How
can the equality movement reach our destination if we don't agree on where we should go? The perpetual splits -- gay/queer, same/different, assimiliationist/ separatist -- are at the heart of today's thought-provoking 2,700-word essay by Johann Hari [right] in the Independent. After the most comprehensive review yet of Michael Bronski's A Queer History of the United States [[Kindle
]], fluidly parsing 500 years of American history though he is a 32-year-old Swiss-Scot raised in London, Hari plunges into the divide:
"The most decisive turning point arrived when gay people began to band together to demand to be treated decently. The Mattachine Society was founded in 1950...but it couldn't agree on its central goal. The battle in that society – which created a deep split in the group within three years – runs through gay history from that point on and eventually breaks apart Bronski's book. It boils down to this. Is the point of the gay struggle to say we are essentially the same as straight people, or is it to say we are different and glad to be so?
"My view – since reading Andrew Sullivan's masterpiece Virtually Normal [[Kindle]] when I was a teenager – is that the point of the gay-rights struggle is to show that homosexuality is a trivial and meaningless difference. Gay people want what straight people want. I am the same as my heterosexual siblings in all meaningful ways, so I should be treated the same under the law, and accorded all public rights and responsibilities.
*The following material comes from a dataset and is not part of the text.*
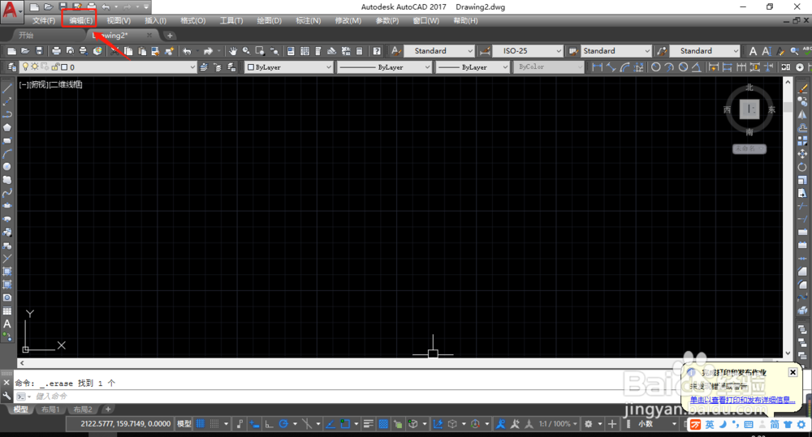The image size is (812, 437).
Task: Select the Circle draw tool
Action: 7,166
The ultimate goal of the gay-rights movement is to make homosexuality as uninteresting – and unworthy of comment – as left-handedness.
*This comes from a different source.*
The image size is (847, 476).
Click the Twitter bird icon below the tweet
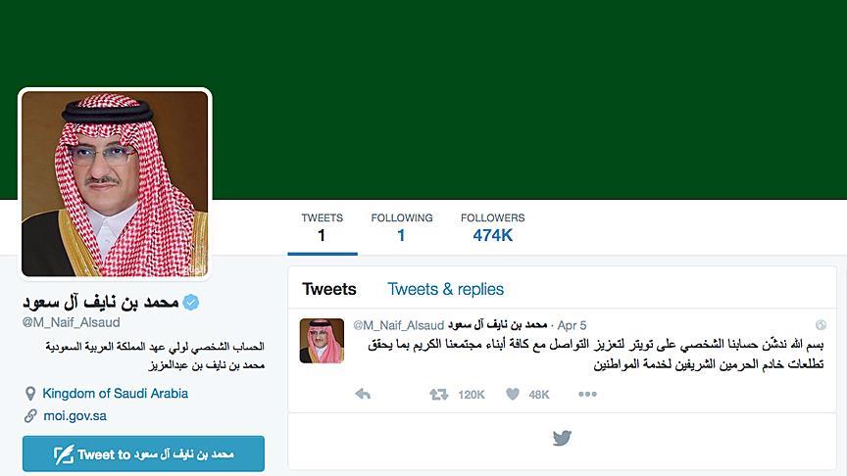[x=562, y=438]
"That's not Bronski's view. As he has made more stridently clear in his previous books, he believes that gay people are essentially different from straight people. Why is his book called a "Queer History" and not a "Gay History"? It seems to be because the word "queer" is more marginal, more edgy, more challenging to ordinary Americans.
"He believes that while the persecution in this 500-year history was bad, the marginality was not. Gay people are marginal not because of persecution but because they have a historical cause – to challenge "how gender and sexuality are viewed in normative culture".
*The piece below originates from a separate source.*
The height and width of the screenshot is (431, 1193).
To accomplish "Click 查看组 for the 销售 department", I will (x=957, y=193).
"Their role is to show that monogamy, and gender boundaries and ideas like marriage throttle the free libidinal impulses of humanity. So instead of arguing for the right to get married, gay people should have been arguing for the abolition of marriage, monogamy and much more besides. " 'Just like you' is not what all Americans want," Bronski writes. "Historically, 'just like you' is the great American lie."
Two problems with the very, very premature 'left-handed' view are that it degays 3,000 years of queer culture and ignores the reality that centuries of animus creates a separate, identifiable class of people. So while I bristle at calling the gay/straight difference "meaningless," I do think Hari's essay is worth reading.
Michael Bronski reads tomorrow, Thursday, June 23, at the Strand at 7:00pm.